Verkhouoye painting is related to the tradition of "spontaneous painting" which was popular in the Volga region in the seventeenth and eighteenth centuries. Fono-voye painting emerged in the mid- nineteenth century and cultivated different, more involved principles and techniques: the artist traced the outline of the design thinly in black. He then coloured in the background, bringing the remaining silvery design to life with light brushwork and hatching. After the utensil had been varnished and fired in a kiln, the golden flowers and leaves came alive against a bright red or deep black background. This was the method of painting the "curly" or kudrina design, consisting of golden tendrils. If painted in series, like the crests of waves, they made an attractive gold border. Craftsmen were very fond of decorating the rims of bowls and canisters in this way. The kudrina motif often appears as a branch with fleshy leaves, reminiscent of the foliage patterns carved on peasant cottages. As one elderly artist, N. Podogov, tells us, craftsmen modified these patterns to suit the curved surfaces of Khokhloma ware, rounding the leaf outlines accordingly (plates 10, 12). Kudrina was liked for the generalization of form and the vibrance of its gold patches. It adorned small basins and spoons, yet was most effective on very large objects such as round stools, bowls and shaft-bows.

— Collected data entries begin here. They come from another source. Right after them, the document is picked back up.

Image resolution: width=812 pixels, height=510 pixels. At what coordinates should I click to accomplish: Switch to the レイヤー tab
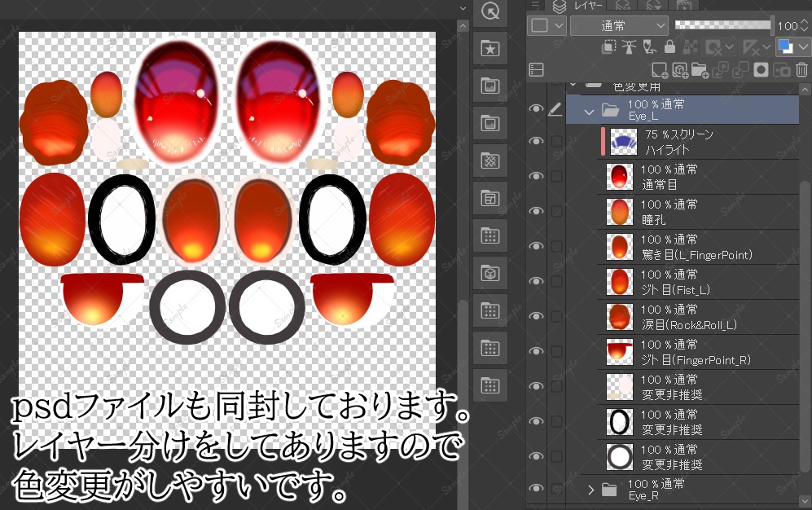[589, 6]
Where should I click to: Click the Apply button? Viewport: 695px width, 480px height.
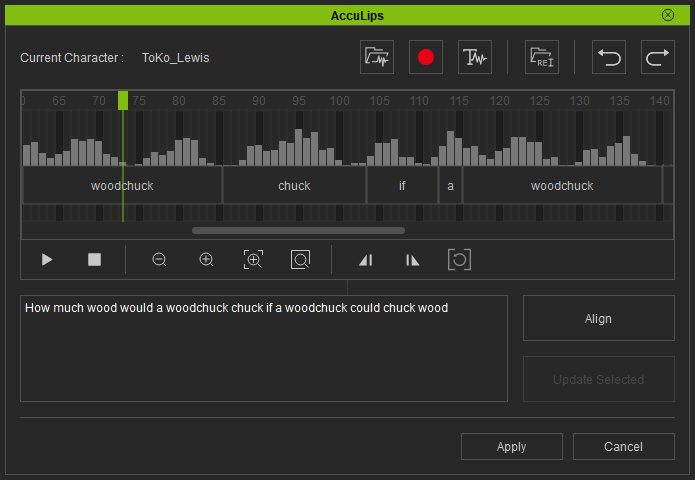[511, 447]
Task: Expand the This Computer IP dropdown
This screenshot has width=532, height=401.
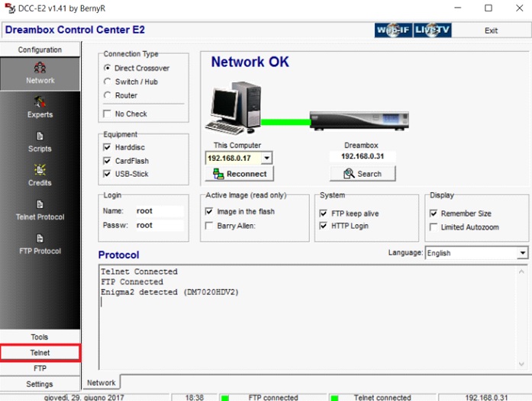Action: point(266,159)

One can see similar designs on shaft-bows dating from the mid-nineteenth century. They are very much like the illuminations of ancient manuscript books: the branches with curling leaves are finer and are clasped with rings. Such drawings obviously influenced the kudrina motif and may even have determined its technique: instead of thick brush-strokes conveying succulent grasses, the kudrina motif is based on contours, gold patches and meticulous hatching. However, the somewhat laborious fonovoye painting was evidently confined to objects which were either commissioned or intended as gifts and few of these have survived. They often bore signatures or inscriptions such as "This shaft-bow belongs to the peasant, Simeon Ivanov Grishin, village of Retkino, 1855."

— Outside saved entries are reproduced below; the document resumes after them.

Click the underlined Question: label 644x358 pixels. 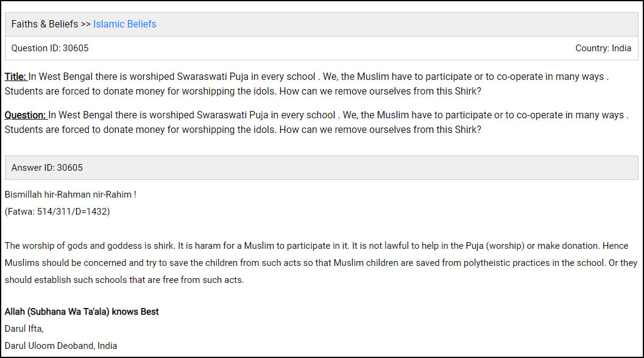pos(26,115)
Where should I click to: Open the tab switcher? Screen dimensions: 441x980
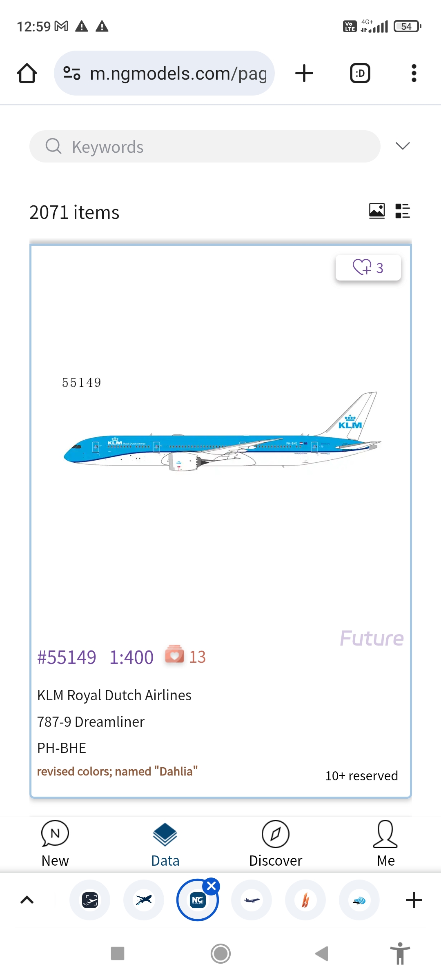360,74
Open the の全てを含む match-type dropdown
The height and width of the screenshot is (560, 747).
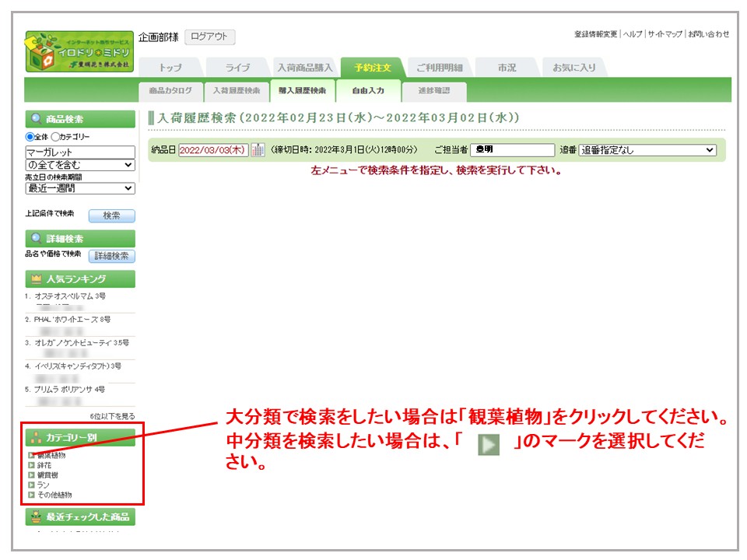(x=80, y=165)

The verkhovoye technique of painting on a gold ground was simple and succinct. For this reason it persisted as the main method of decorating vessels sold in bulk, that is, in batches of a thousand. By the second half of the nineteenth century Khokhloma production had expanded considerably, having spread to the provinces of Kostroma and even Viatka. Nevertheless, Khokhloma in the Semionov district continued to be its centre. "There is remarkable activity in the Khokhloma area," wrote the Nizhni- Novgorod Provincial News in 1855. "One village makes wooden blocks, from which another turns bowls, while, a third village paints them." This shows the unique division of labour which had evolved by the mid-nineteenth century. There were over five hundred turner`s workshops in the Semionov district alone. Workshops were set up on the narrow, but fast-flowing rivers Kerzhenets, Linda and Uzol. The water drove a wheel which in turn rotated logs studded with wooden blocks; using various chisels, turners would dexterously cut and round these blocks. Horse-driven lathes and lathes worked by hand also existed.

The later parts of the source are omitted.